▶ TASK BRIEF: The listing below has to be output exactly as given, less its pictures.

▶ DATA TO PROCESS:
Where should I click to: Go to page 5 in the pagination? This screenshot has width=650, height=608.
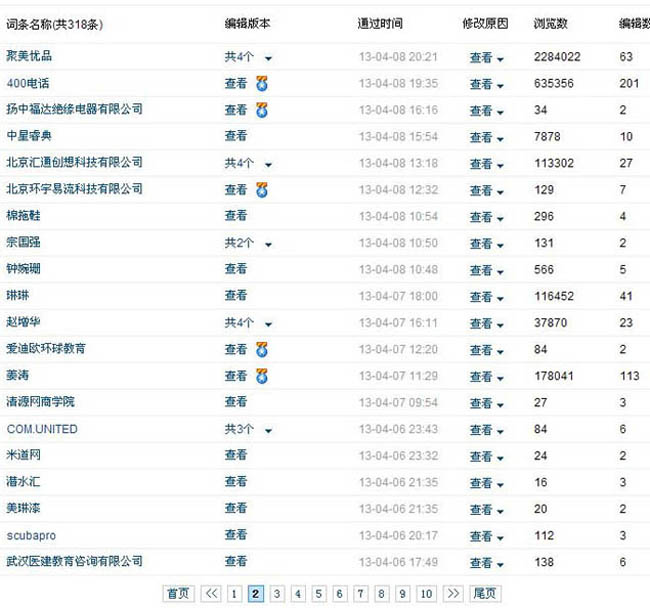[x=318, y=594]
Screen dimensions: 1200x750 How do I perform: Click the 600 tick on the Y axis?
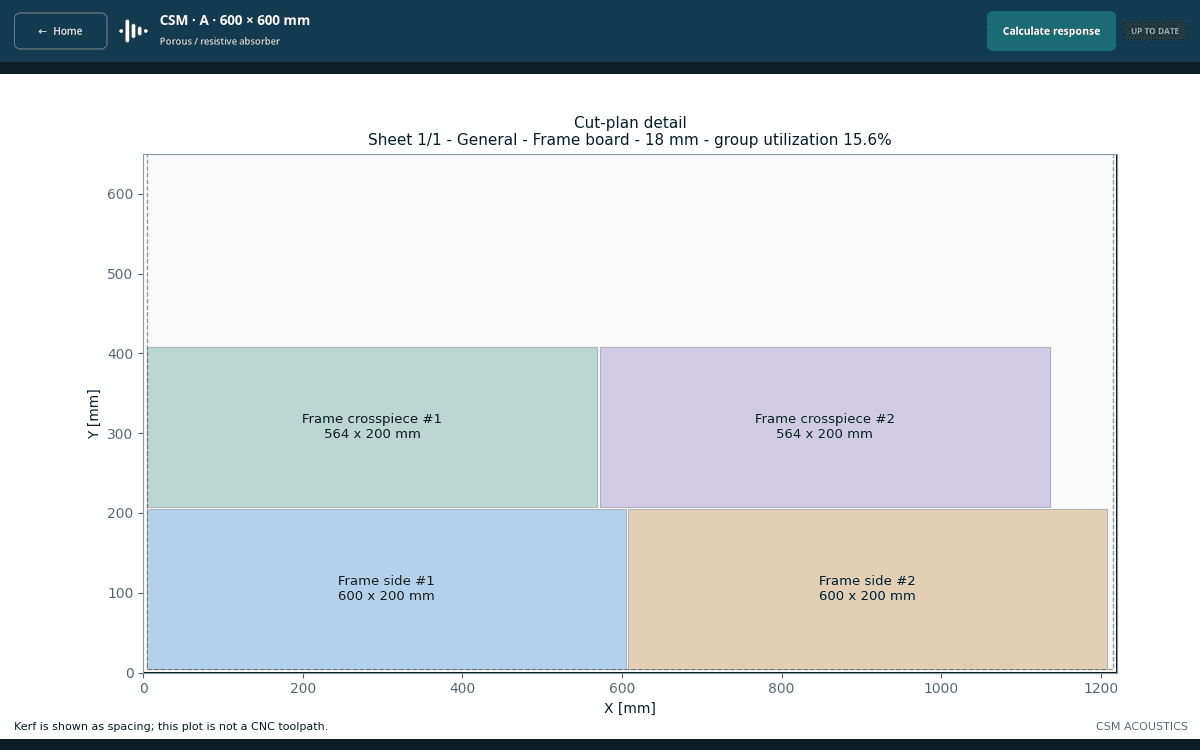(x=120, y=194)
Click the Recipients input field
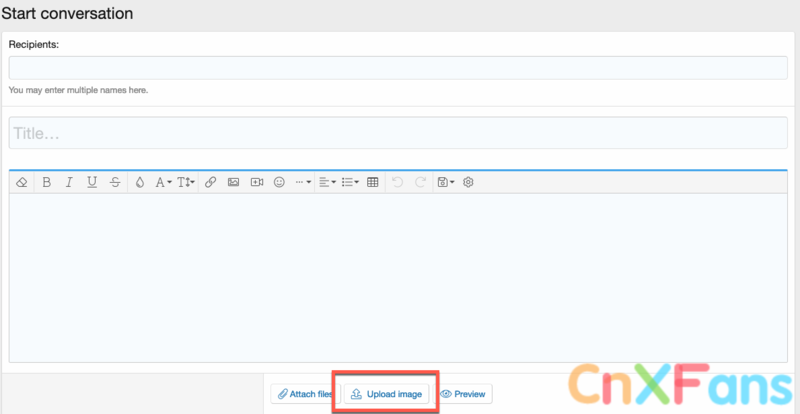This screenshot has height=414, width=800. [x=400, y=68]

▶ OUTPUT BELOW:
Where should I click to: Go to page 5 in the pagination? This screenshot has width=650, height=608.
[x=318, y=594]
Screen dimensions: 1200x750 How do I perform: Click the 600 tick on the Y axis?
(x=120, y=194)
Click the Recipients input field
This screenshot has height=414, width=800. [x=400, y=68]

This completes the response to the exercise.